Anyway, I've spent the past two years in South Bend, but now it's on to the next stage of my foray into the world of medicine in Indianapolis. 

But before that, I have to move. Unfortunately, this is something like the 8th time I've moved in the last 6 years (if you count moving back and forth to and from college and my parents' house), and while that much experience should probably mean I'm getting good at it, and organized, and all of that, such is not the case. Regardless, like it or not, I'm moving to Indianapolis on Monday.

But most importantly, I'M DONE WITH STEP 1!!!

I would have titled this post "Bing!", but I think that would have been sending mixed messages.

Monday, June 1, 2009

The Sampson Approach to Medicine

It's no big secret just exactly what the Sampson Approach is. If you've ever been to Sunday school (or just wanted a good excuse not to get a haircut), then you know that Sampson was really strong, because he didn't cut his hair (or drink wine, and some other things...the so-called "Nazarite vow", or whatever). Well, I didn't take a Nazarite vow, and I don't think any angels appeared with extraordinary instructions for my parents before I was born (note to my parents: if that did happen, it'd be nice to know), but I have been taking the Sampson Approach to medicine for the last month or so. (hint: if you capitalize things, they become real)

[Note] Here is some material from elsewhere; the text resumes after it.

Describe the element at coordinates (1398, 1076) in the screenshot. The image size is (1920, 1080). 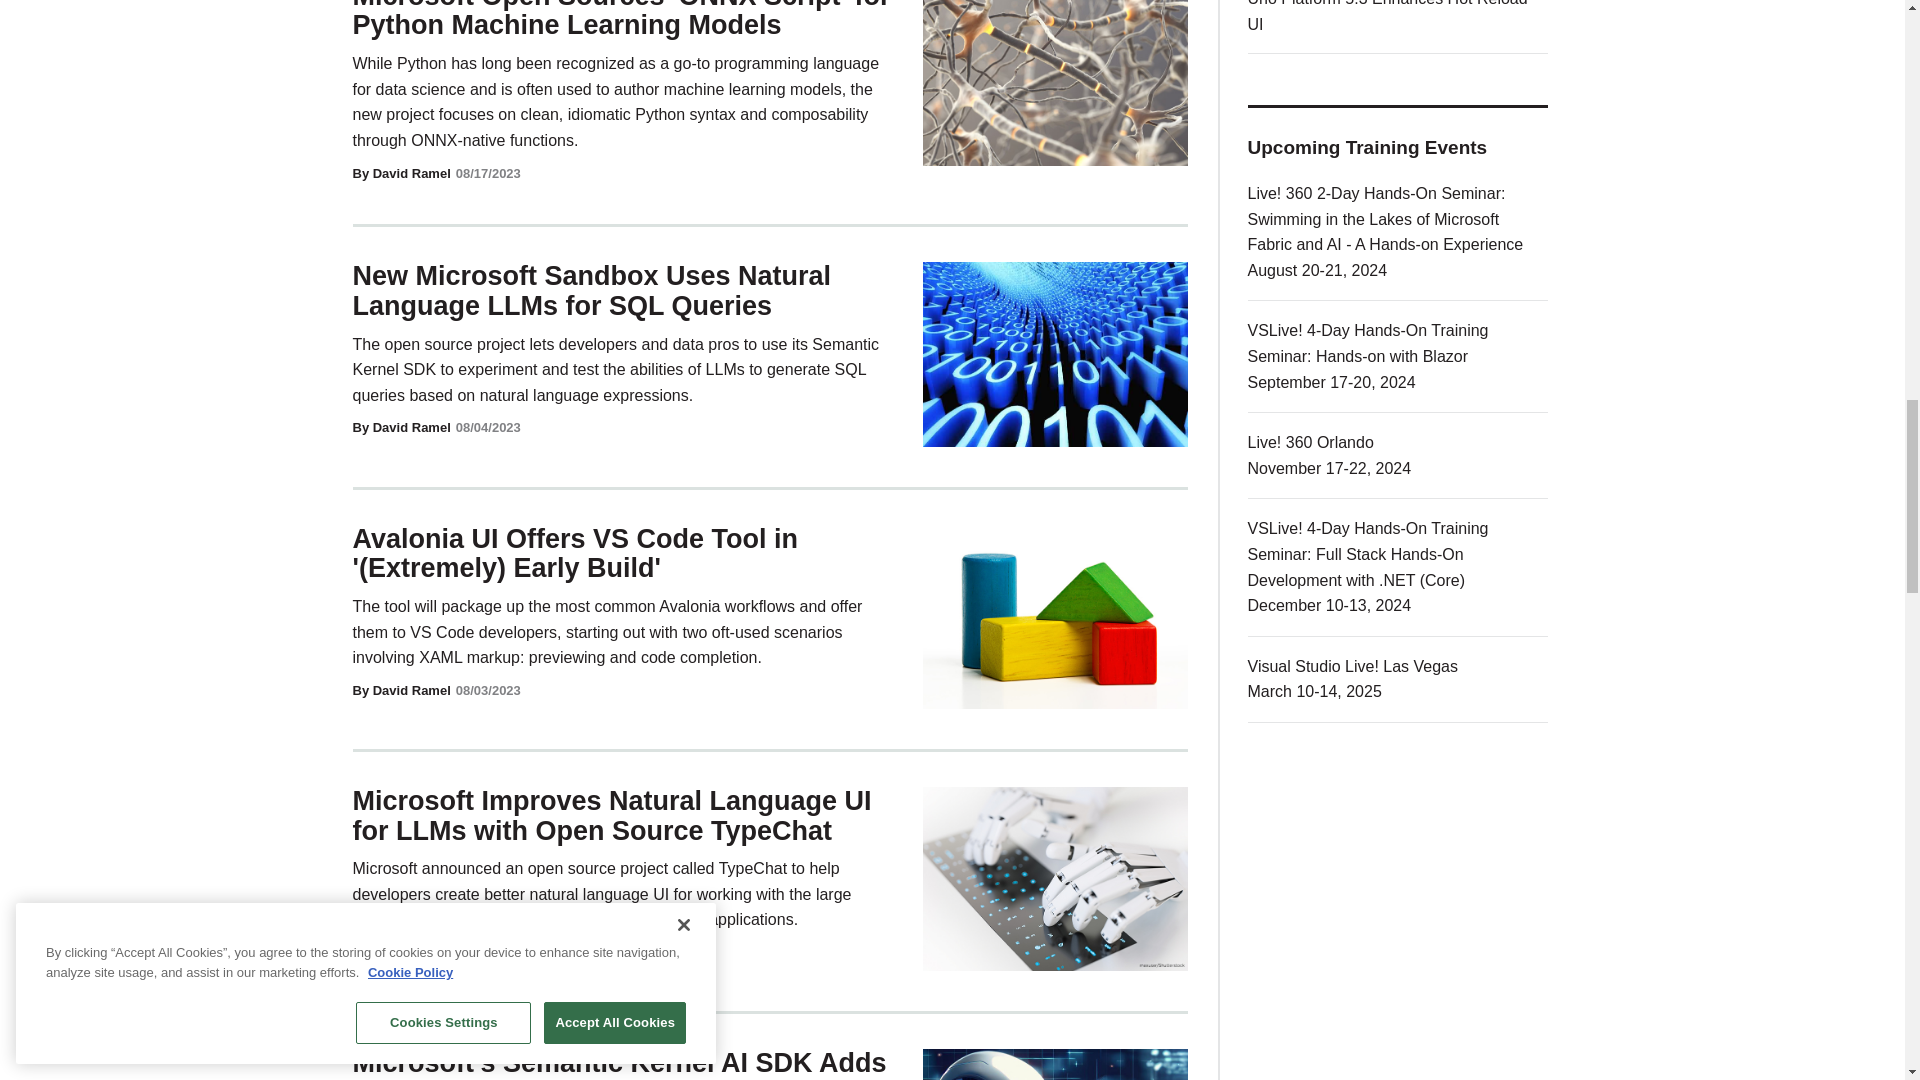
I see `3rd party ad content` at that location.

I say all that to say this: I've been preparing for the last month or two pretty hard-core for this exam I have in a couple of days, and I haven't had a haircut or shaved in about a month or so. I'm hoping that like it did for Sampson, this will improve my performance.

It may strike the reader that I have chosen the wrong biblical character to emulate in hopes of doing well on an exam, and that in fact I should have chosen Solomon. I would have done so, but it is much more difficult to get God to appear to you in a dream than it is to not get a haircut.